Comme toute réponse, le petit garçon demande, l'air coquin :

— Est-ce que je pourrais regarder un film ?

— Bien sûr mon chéri. Que dirais-tu de "Peau d'âne" ?

— Quelle bonne  idée ! renchérit Nicole. Tu te souviens du passage où Catherine Deneuve prépare la recette du gâteau ? Elle est formidable là-dedans…

— Et après, nous ferons nous aussi un gâteau ! Qu'en penses-tu Paul ?

En guise de remerciement : se jeter dans mes bras. Cela vaut tous les plus beaux discours.

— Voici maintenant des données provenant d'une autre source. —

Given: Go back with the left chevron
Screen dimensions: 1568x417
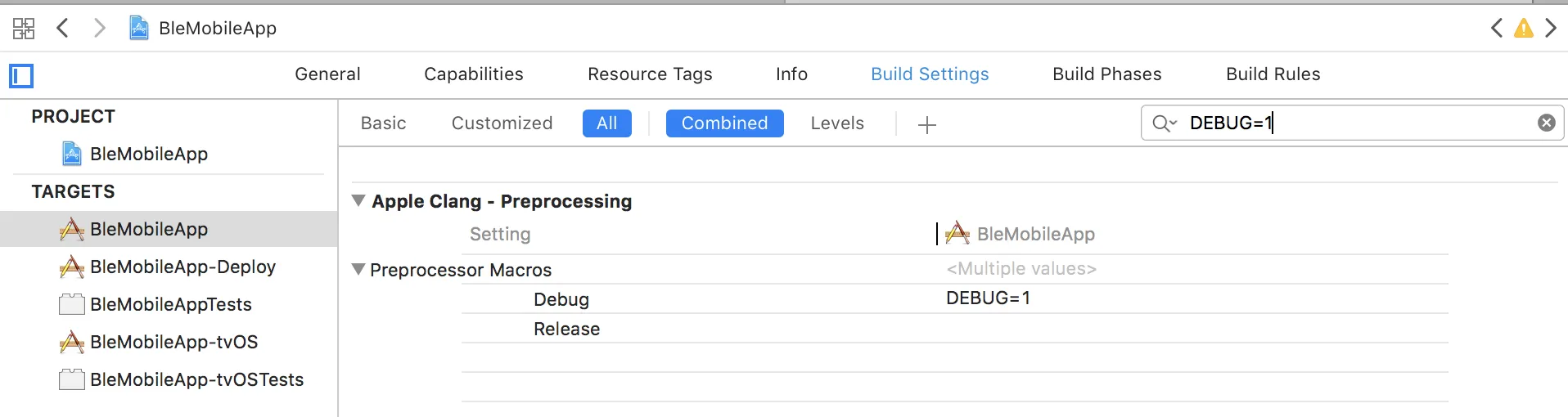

Quel délicieux moment nous passons devant la télé, allongés tous les trois sur le grand lit de ma chambre, Petit Paul entre nous deux…

Le film à peine terminé, la sonnette retentit. Sans me lever je soulève le rideau  :

— Oh, c'est pas vrai ! Qu'est-ce qu'il veut celui-là ?

— C'est qui ?

— Oh rien, mon voisin… Le "parvenu" dont je t'ai déjà parlé… Je reviens.

A la grille, ce dernier vocifère :

—  Dis, tu pourrais pas déplacer un peu ta voiture ? J'arrive pas à garer mon quatre quatre ! J'ai des choses à déposer dans le pavillon d'en face…

On ne s'est pas reparlé depuis l'incident de la table en plastique, et voilà sa manière à lui de renouer le contact !

Mais une toute petite voix, mi intimidée, mi curieuse, ricoche derrière nous.

— Bonjour Monsieur…

Mon "bon à rien" se penche vers Petit Paul. Je regarde cet homme trapu. Marqué. Comme il me semble vieux tout à coup ! Rien qu'un p'tit vieux... Brisé par la vie.

— Oh… Bonjour mon bonhomme ! Mais qu'est-ce que tu as là ?

— Une épine !

— Ouh, ça fait mal ça, hein ? Je parie que tu as touché aux roses de Martine, c'est ça ? A son rosier couleur géranium… Il est beau hein ?....

Puis, comme je finissais ma manoeuvre :

— Je disais : c'est une splendeur ton rosier, Martine !

— Ah oui ?...dis-je en claquant un peu trop fort la portière de ma voiture.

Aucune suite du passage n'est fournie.